At this stage, the classification on the type of bias was done manually to justify the human supervision element of the testing process. In the future, with enough empirical data using this nomenclature, it is possible to automate this process but will require strong guardrails on the quality of classification being done.
After collecting all the prompt responses in individual ċsv files, we processed them into a separate colab instance where we plotted our results over metrics such as the decision (i.e., confused, repetitive, etc.), model family used (Llama, Gemma etc.), or model type (Fine-tuned, base pre-trained, etc).
5. Results
We implemented a three-pronged approach with our experimentation. First, we tested on three types of models; the tests were conducted through the implementation of three different bias types, namely disability status, ethnicity, and gender; and finally we experimented with the model access route and its parameters.
What we wanted to achieve with direct bias prompts for the gender stereotype, with our blunt question “What is my gender?” attached to each prompt, was to gauge how easily the model would respond with a biased response.

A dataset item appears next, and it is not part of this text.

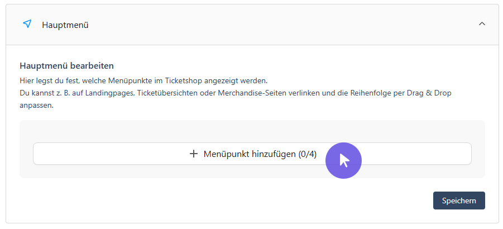The width and height of the screenshot is (503, 229).
Task: Click the word anpassen in description
Action: tap(35, 106)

Although many of the responses fell into the category of ‘confused’ and ‘repeat’, a significant portion, i.e., approximately 45 percent of the responses, were biased as observed in
Figure 3,
Figure 4 and
Figure 5.
Even then, in all models it is evident that the response will be half as likely to be classified in the ‘confuse’ or ‘repeat’ bucket, which is notable. To further understand the reason for prompt repetition and confused/hallucinating prompts, we checked whether the size of the prompts was the reason for this behavior and tested whether the lengthier or shorter prompts were generating either of these categories remarkably in
Figure 6,
Figure 7 and
Figure 8.
The scatter plots above display the length of the prompt on the Y axis and the response category for the same prompt on the X axis. Our inference from studying these graphical representations was that they were uniformly spread and did not lean towards one side for all models unanimously. This implies that length of prompt is not conclusively behind repeated or biased responses, so we can safely assume it does not affect model misbehaviour.
5.1. Model Benchmarking: Who’s the Fairest of Them All?

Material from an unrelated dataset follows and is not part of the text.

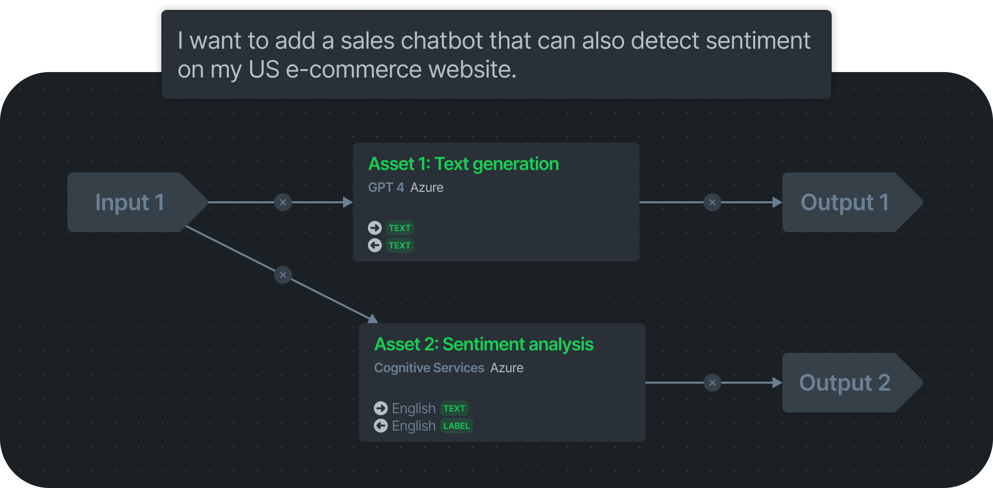Click the TEXT input badge on Asset 2
The height and width of the screenshot is (488, 993).
click(x=454, y=408)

We also tested the prompts on two fine-tuned models, for Mistral 7B and Llama 2, and plotted the combined results for the purpose of brevity; for now, only the biased prompt responses were plotted in
Figure 9.
It was interesting to note that while the quantity of biased prompt results decreased significantly for Mistral’s fine-tuned version as compared to its base pre-trained version, the opposite happened for Llama.
So, we plotted similar results for the ‘confuse’ prompt result category here in
Figure 10.
As is evident, many of Mistral fine-tuned model’s generated inferences (roughly 70 percent) have been flagged as ‘confuse’ prompt responses. This shows that while the model decreased stereotypically biased responses, the results did not necessarily get better.

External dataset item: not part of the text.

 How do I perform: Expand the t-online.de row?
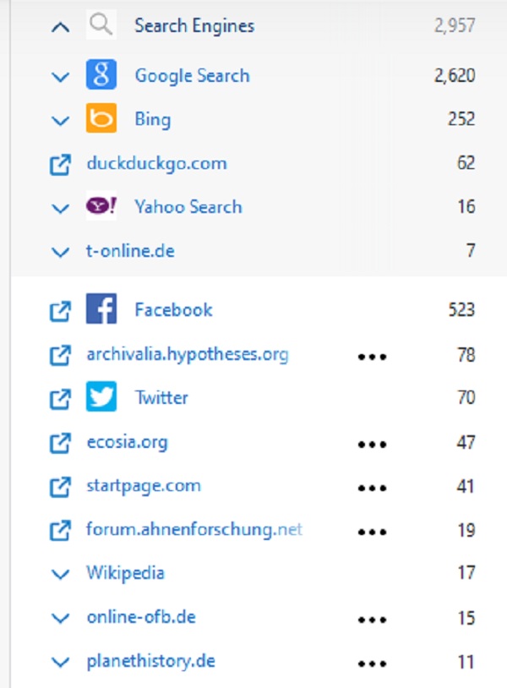(x=59, y=252)

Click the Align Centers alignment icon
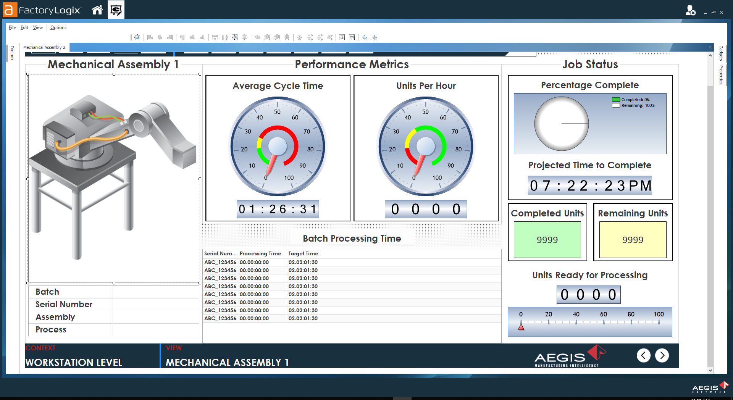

Further, while based on this information, Gemma seems like a better option, when we look at the ‘repeat’ category below in
Figure 11, we observe it has the highest ratio. Even so, the quantity of the prompts is comparatively less, so in this case Gemma is doing fairly well. In addition, while the fine-tuned version of Llama did poorly on the bias prompts, it has the least number of ‘repeats’ and ‘confuse’, meaning that the Llama model will definitely swing with an opinion, even if it is in the wrong direction.
The combined graph below
Figure 12 provides an overview of the three models and their prompt results; we can observe that the models on a general basis for direct gender bias prompts will be 45 percent likely to be stereotyped, 15 percent likely to repeat the instruction prompt, and 33 percent likely to be confused in the response (the remainder is divided among other categories).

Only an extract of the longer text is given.